Torturador do Khmer Vermelho condenado à prisão perpétua

Na prisão comandada por Douch, 15.000 pessoas foram torturadas antes de ser executadas

Phnom Penh – Kaing Guek Eav, mais conhecido como Douch, diretor da prisão de Phnom Penh durante o regime do Khmer Vermelho do Camboja, foi condenado em apelação à prisão perpétua nesta sexta-feira por um tribunal patrocinado pela ONU, no primeiro veredicto definitivo da corte.

O ex-diretor de Tuol Sleng, ou S21, a prisão central da capital, entre 1975 e 1979, foi condenado em primeira instância a 30 anos de prisão, em julho de 2010, por crimes de guerra e crimes contra a humanidade.

A sala da corte suprema do tribunal, no entanto, aumentou a condenação à prisão perpétua, por considerar que a primeira decisão não estava à altura dos crimes do réu.

Na prisão comandada por Douch, 15.000 pessoas foram torturadas antes de ser executadas.

“Os crimes de Kaing Guek Eav, sem dúvida, estão entre os piores já registrados na história.

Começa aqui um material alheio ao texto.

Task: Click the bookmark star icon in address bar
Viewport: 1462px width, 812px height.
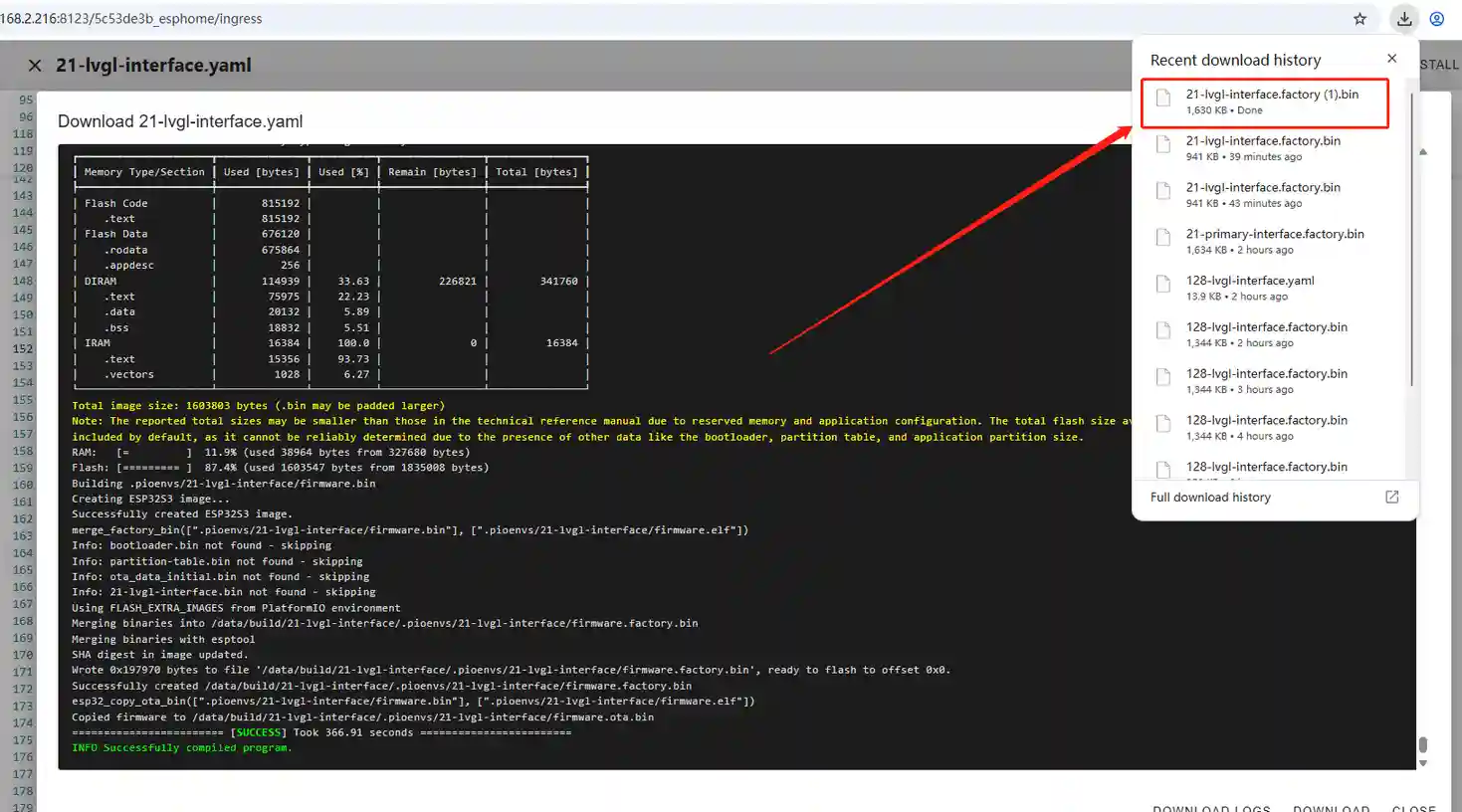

Eles merecem a pena mais elevada possível”, declarou Kong Srim, presidente da corte.

A pena de morte está excluída dos regimentos da corte.

O veredicto corresponde aos pedidos das partes civis no julgamento, os poucos sobreviventes da S21 e os familiares das vítimas, cujas confissões sob tortura foram cuidadosamente registradas nos arquivos encontrados após a queda do regime.

A sentença de 30 anos imposta no primeiro julgamento permitira a Douch, de 69 anos, deixar a prisão após 18 anos, levando em consideração o tempo que já está detido. Esta hipótese era inimaginável para os sobreviventes.

Douch é o primeiro dirigente do Khmer Vermelho julgado pelo tribunal híbrido, implementado em 2006 após anos de negociações entre o governo de Phnom Penh e a comunidade internacional.

Depois de ter vivido muitos anos na clandestinidade, Douch, um ex-professor de matemática, foi localizado em 1999 por um fotógrafo irlandês, quando trabalhava para uma ONG cristã.